First Person Shooters are a staple of gaming. They’ve been around for a long time and they don’t appear to be going anywhere. Many of the most successful game franchises are part of this genre, and it is easy to see why. They’re fun, fast-paced but relatively simple. Easy to learn but difficult to master. Here are my top five.
1. Unreal Tournament
The game that kickstarted my love of the genre, Unreal Tournament was revolutionary when it came out in 1999. It blew everything else out of the water with the spectacular graphics and fast-paced run and gun action. Of course, at the time I didn’t know any of this, I was only six when I first played it. All I knew was if you hit someone directly with a rocket launcher they exploded into little blobs of human and occasionally those one of those blobs might look like a foot. We had as many as six PCs hooked up together in one room so whenever we had a group of people over, 3v3 capture-the-flag on CTF-Face was always a possibility. Unlike many older games, Unreal Tournament is just as fun to play today as it was back then, and it doesn’t look awful either. The 2004 version is great too, with some new modes added which included vehicles.
2. Call of Duty 4: Modern Warfare
Modern Warfare was the game that really kicked off the Modern Military Shooter trend. Yes, there had been quite a few games to do it before Call of Duty, but nothing came close to the popularity of Modern Warfare.

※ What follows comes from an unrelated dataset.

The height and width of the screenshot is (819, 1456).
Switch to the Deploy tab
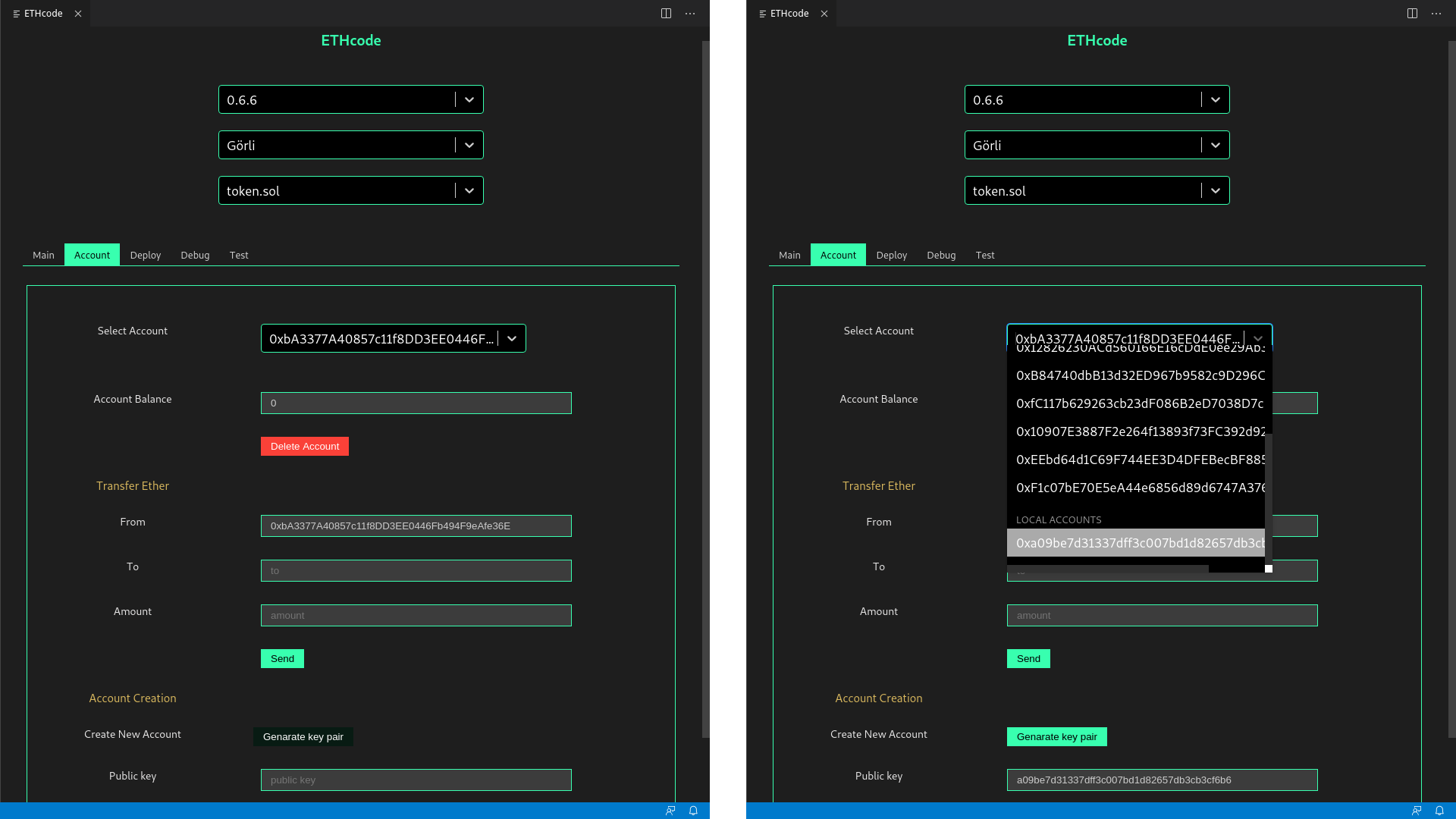145,255
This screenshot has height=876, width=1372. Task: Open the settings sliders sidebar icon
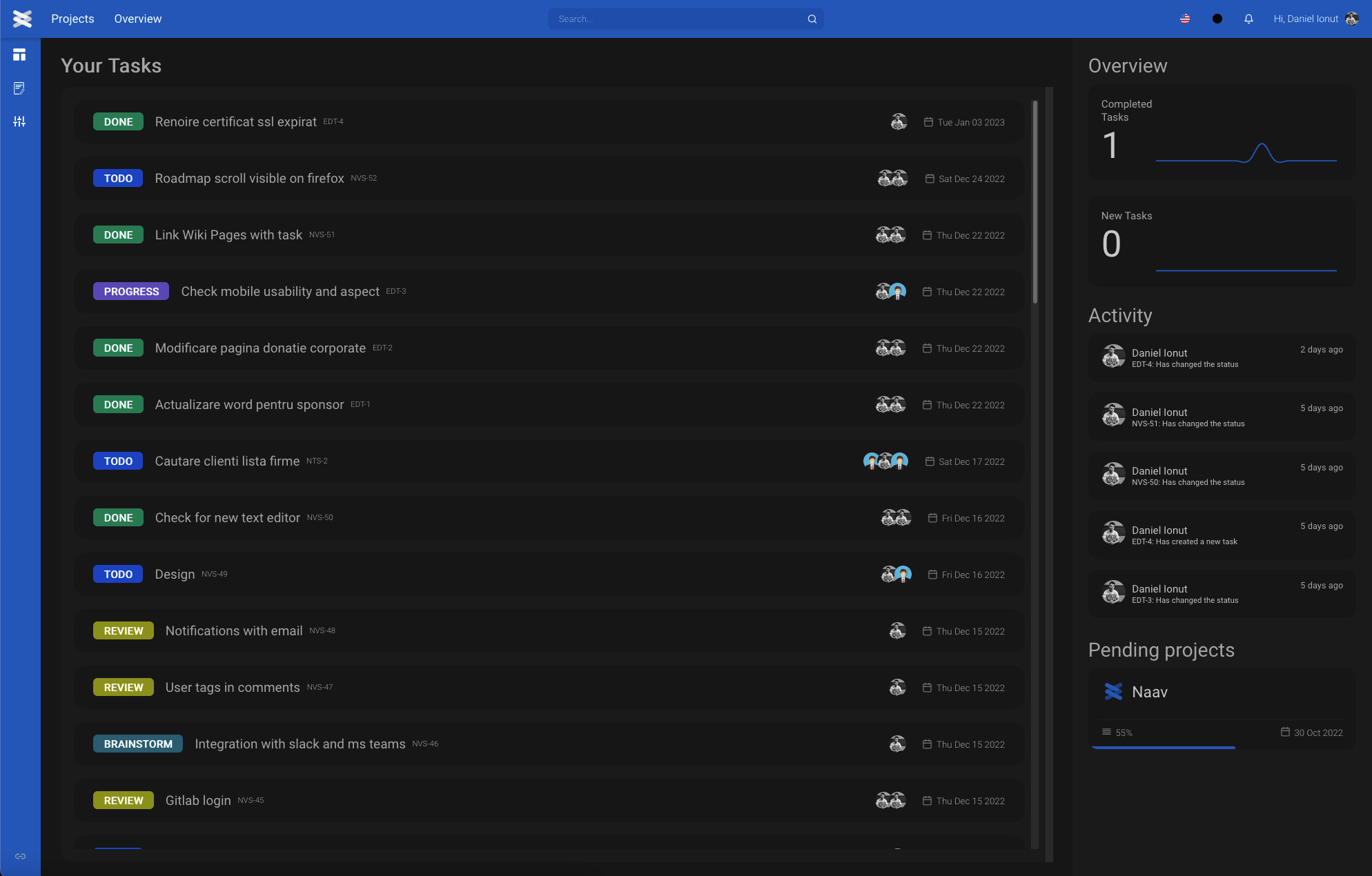click(x=19, y=121)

At the time the new setting was a refreshing change from the increasingly stale World War 2 era. Modern Warfare also introduced the now standard create-a-class system to Call of Duty, whereby you could choose exactly what load-out you would run. This was made more successful by the new perks added to the game which gave players the freedom to play exactly as they wanted. This was the first shooter I got properly into playing online. The Call of Duty series has had it’s ups and downs since, but there is no doubt that Modern Warfare is one of the best shooters ever.

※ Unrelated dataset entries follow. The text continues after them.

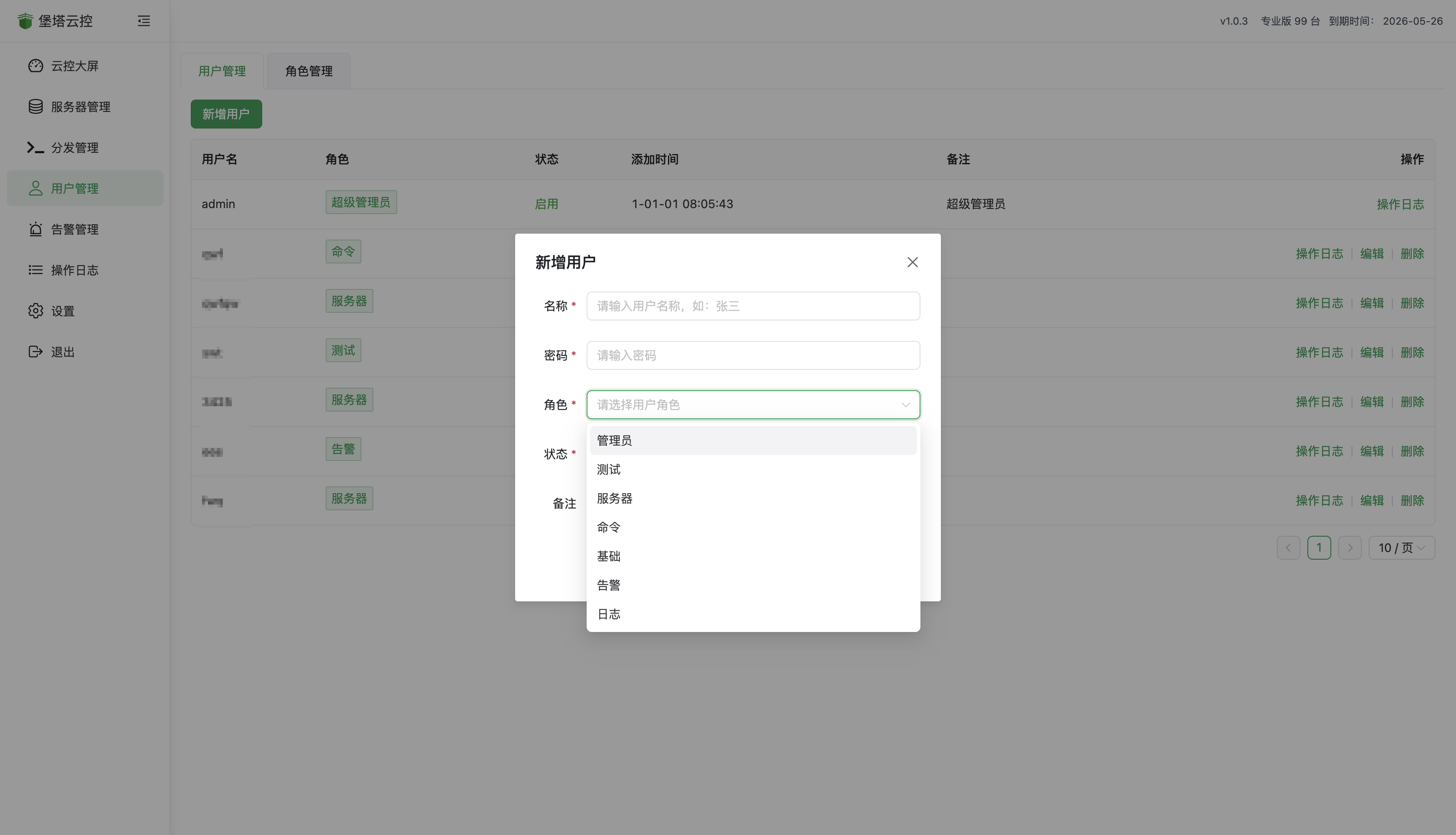Click the 新增用户 button
The image size is (1456, 835).
coord(226,114)
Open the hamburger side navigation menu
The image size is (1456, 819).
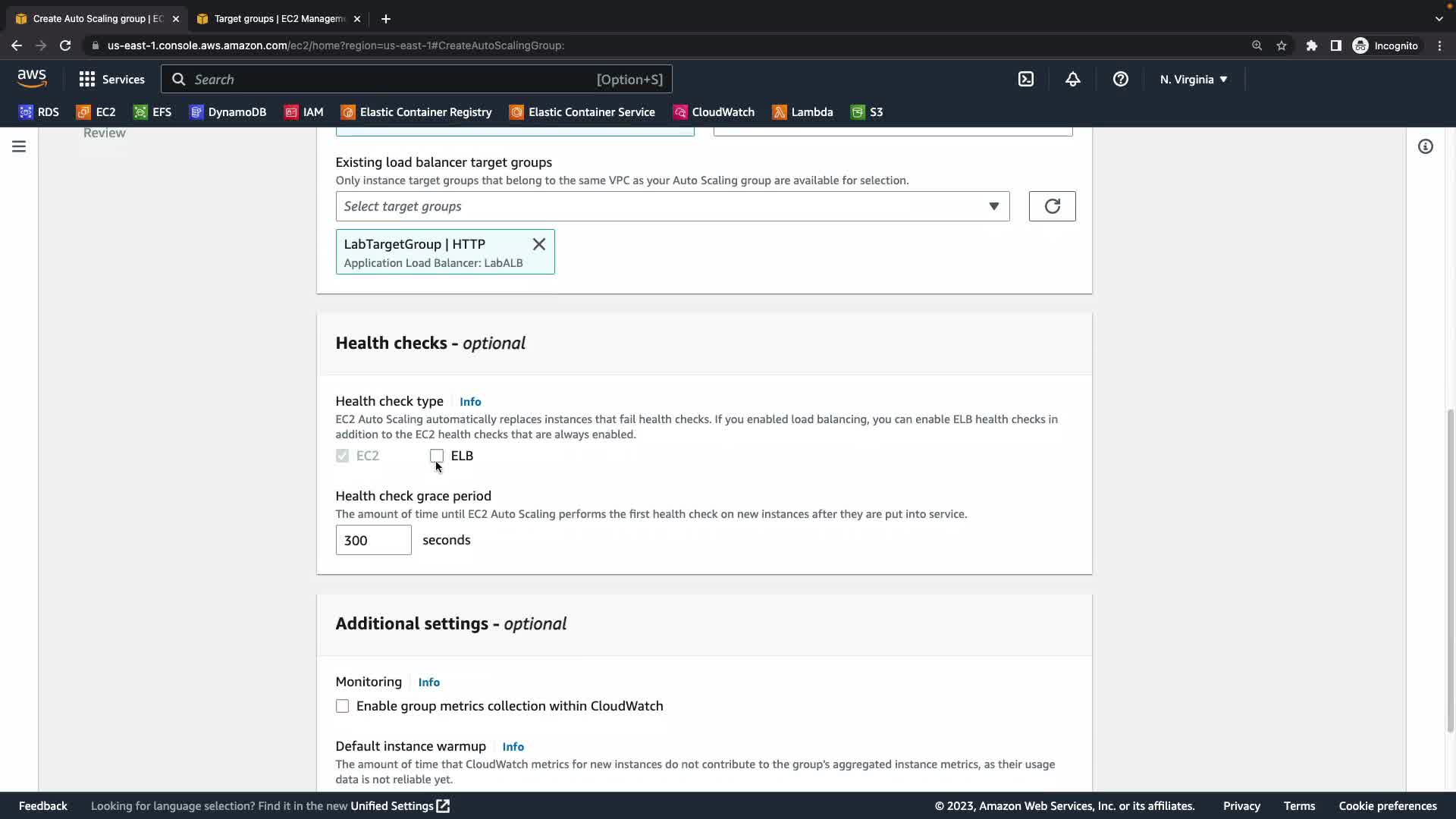19,146
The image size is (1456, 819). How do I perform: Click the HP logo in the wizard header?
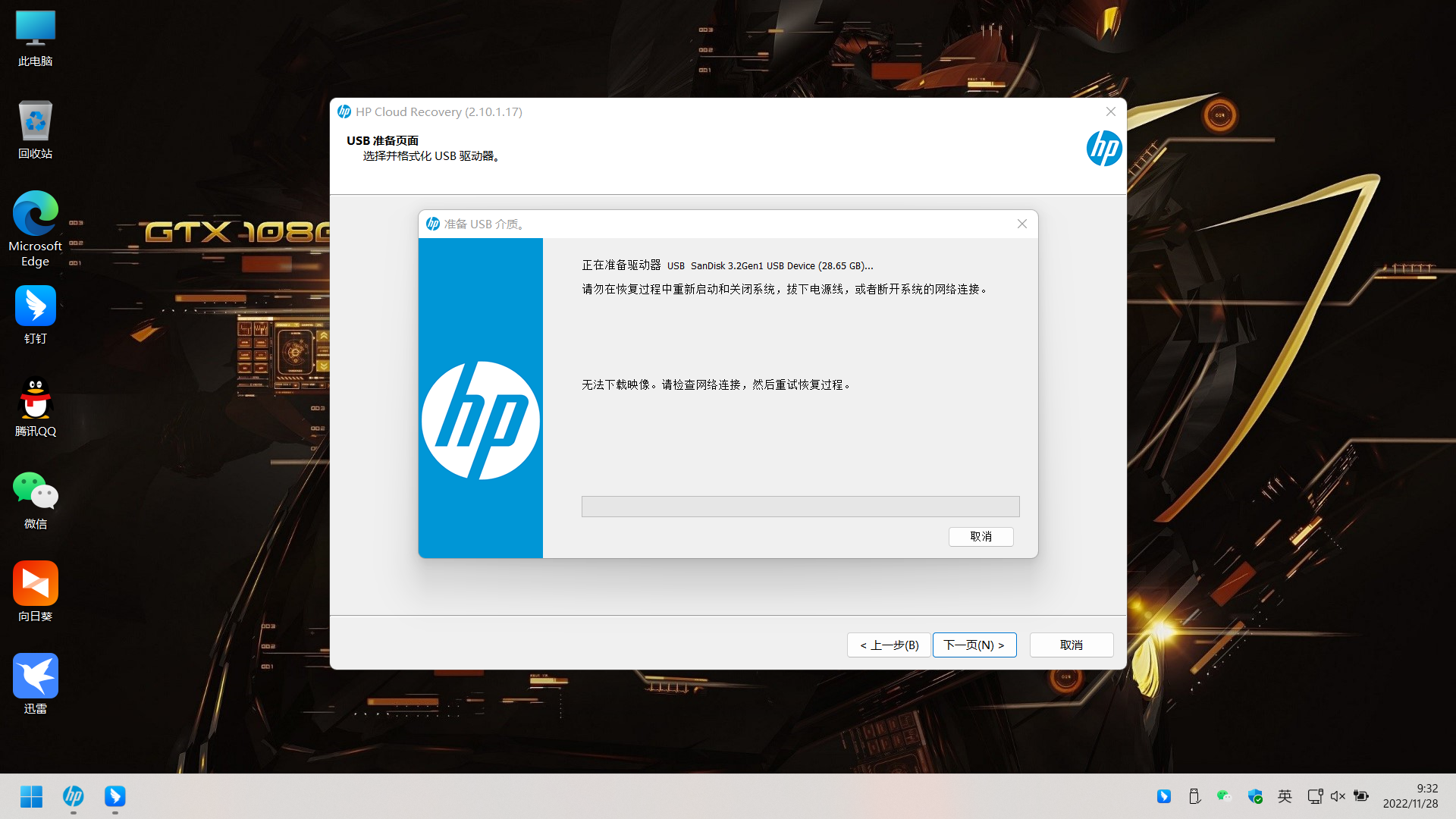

3. Battlefield Bad Company 2
Battlefield had been somewhat of a staple in PC gaming for a while, but Bad Company brought it to the wider console market. The original Bad Company had an excellent campaign, but the multiplayer wasn’t quite at the level of it’s rivals. Bad Company 2 on the other hand, blew everything else away. The most innovative feature in the game was the entirely destructible environment. Literally every building on the map could be destroyed, allowing for some interesting tactics. Struggling to destroy that objective? Stick a bunch of C4 to a quad-bike and drive it at the building instead, collapsing the building. The maps were huge allowing for proper sniping as well, where you had to judge how much the bullet would drop and the speed your target was moving at. Vehicles were perfectly implemented too. They were tough, but not impossible to destroy as infantry, Bad Company 2 was, in my opinion, Battlefield’s peak. The following games have been good, but none quite lived up to it.

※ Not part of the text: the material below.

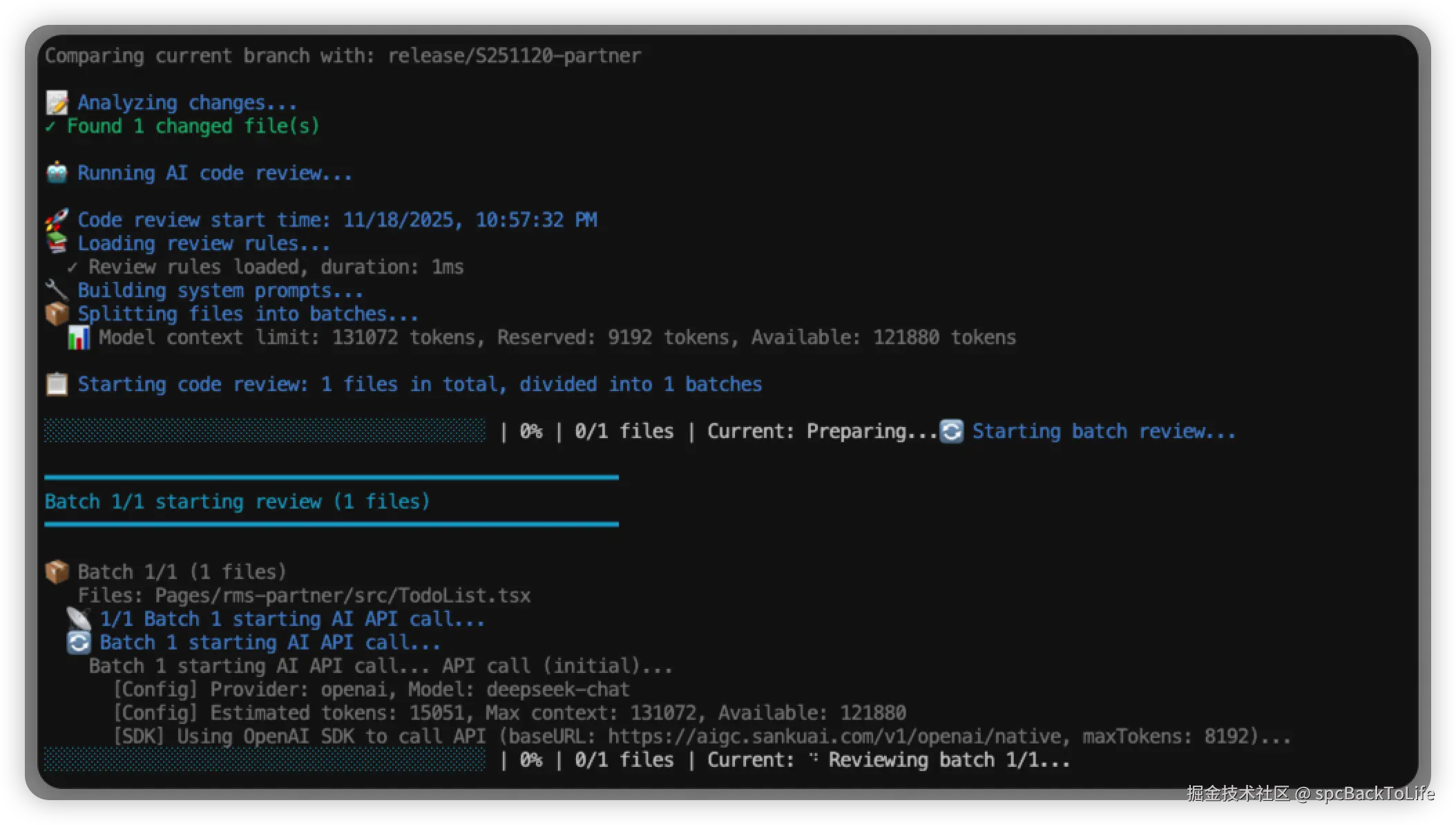Click the memo emoji beside Analyzing changes

(57, 103)
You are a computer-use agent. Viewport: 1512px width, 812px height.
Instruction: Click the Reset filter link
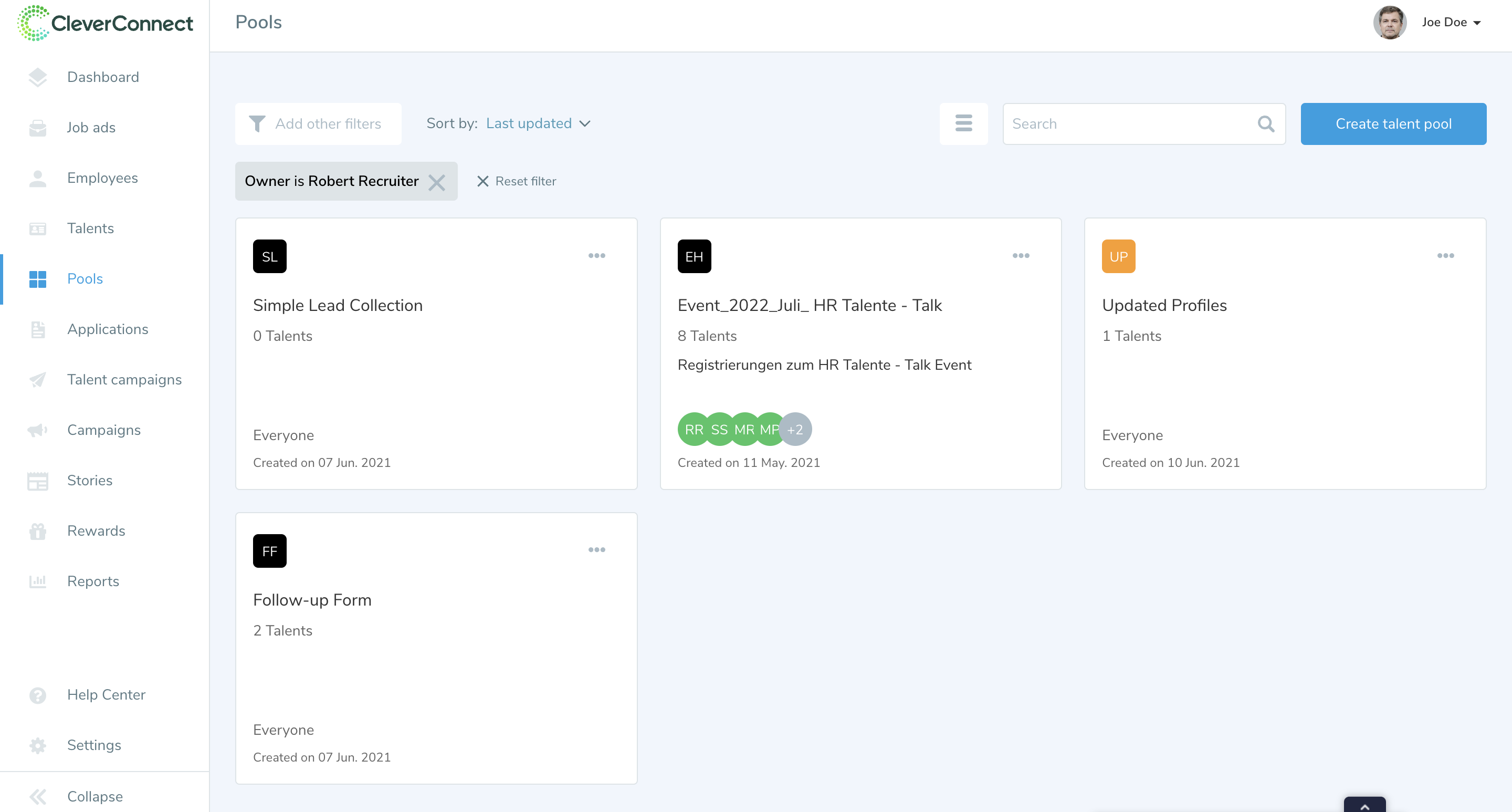(517, 181)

4. Wolfenstein: The New Order
Probably the newest entry on this list, this reboot of the Wolfenstein series was a welcome break from the endless stream of multiplayer focused shooters. It took a less serious approach to gameplay, throwing out realism for the sake of fun. This means you can dual wield assault rifles while mowing down robot Nazis. The fast-paced, bloody combat was core to the games appeal, with a great variety of weapons and awesome level design. The New Order also does an excellent job of drawing the player in and getting them invested in the story. The characters are all likeable and it is an interesting idea, an alternate history where the Nazis won the Second World War, but what I really love is the way there are snippets of story scattered throughout the game. For those interested in learning more about this alternate history, there are newspaper clippings and audio files providing context for how exactly the Nazis succeeded.
5. Far Cry 3
Far Cry 3 had one of the best antagonists of any game ever with Vaas. Couple that with the fact that it was released just before the open world thing was done to death (particularly by Ubisoft) and what you have is an awesome first-person shooter. The gameplay may have been a bit repetitive, but if the thing you end up doing over and over is fun, who cares? It was a bit light on story, despite the aforementioned excellent bad-guy but the core gameplay was enjoyable, there was plenty to do and see on the Rook Islands and lots of different weapons to use. You could play however you wanted. Take a stealthy approach with a bow and silenced weapons, or charge in guns blazing. It is entirely up to you.